* _What you have to do_
Copying starts at the line containing "The height and width of the screenshot is (127, 143)." and stops after the last line of the records; each line is repeated exactly, and pictures are skipped.
---------- Given records ----------
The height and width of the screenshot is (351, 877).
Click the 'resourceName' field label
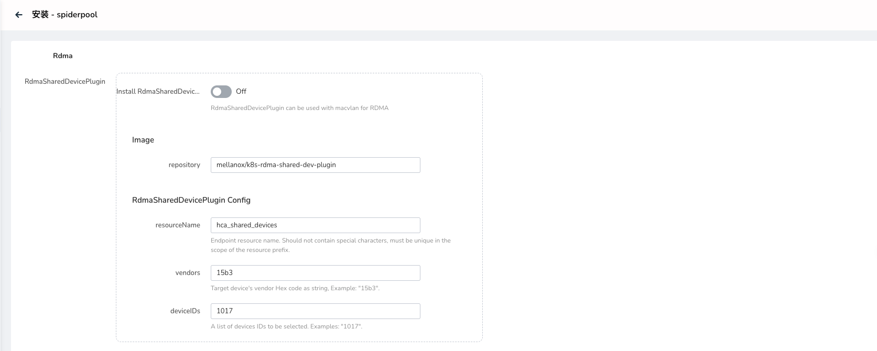pyautogui.click(x=177, y=225)
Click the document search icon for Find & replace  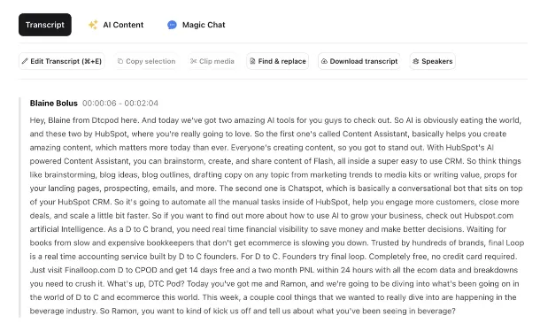[252, 61]
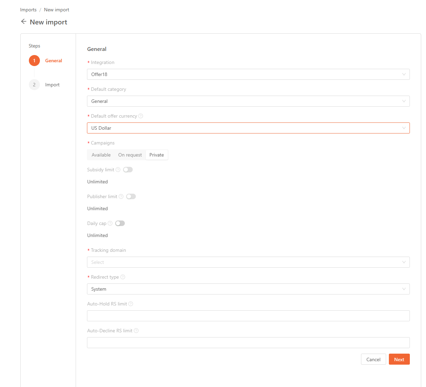Expand the Default category dropdown
This screenshot has width=426, height=387.
point(248,101)

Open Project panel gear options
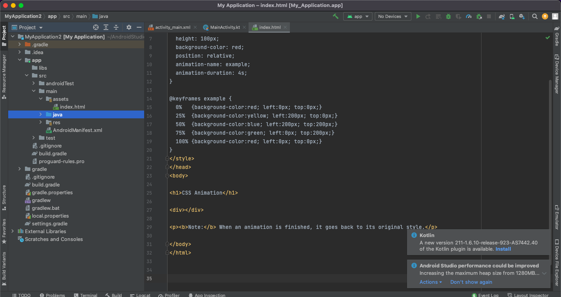129,27
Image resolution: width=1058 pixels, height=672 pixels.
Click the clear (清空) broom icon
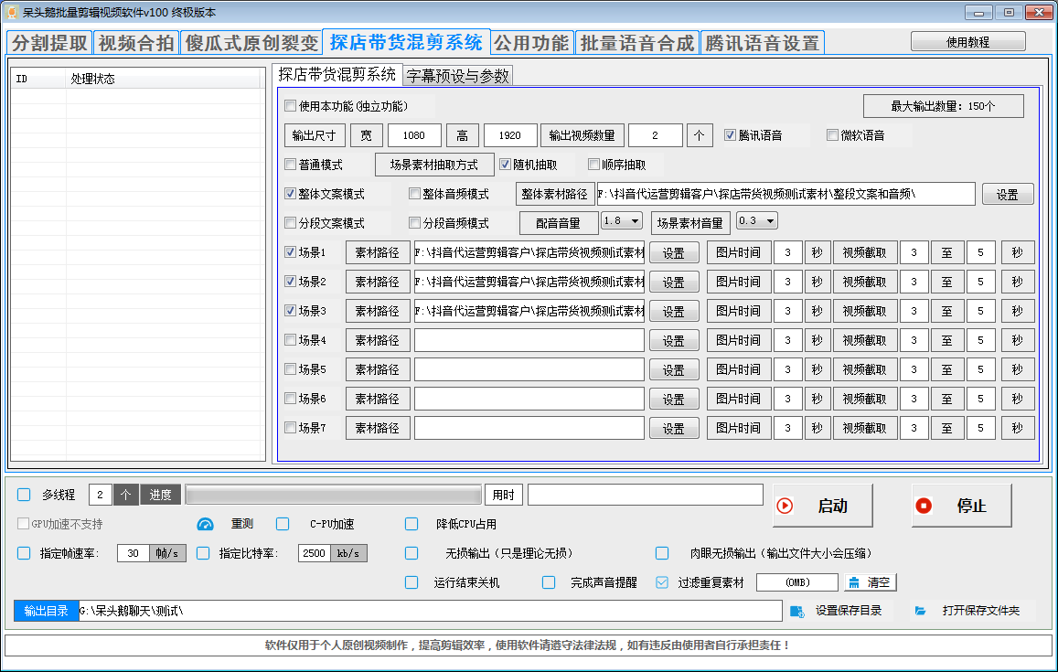coord(855,582)
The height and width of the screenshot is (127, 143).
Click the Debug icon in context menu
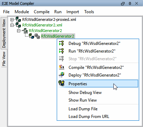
----------
* _Solution to this problem_
The height and width of the screenshot is (127, 143).
Click the Debug icon in context menu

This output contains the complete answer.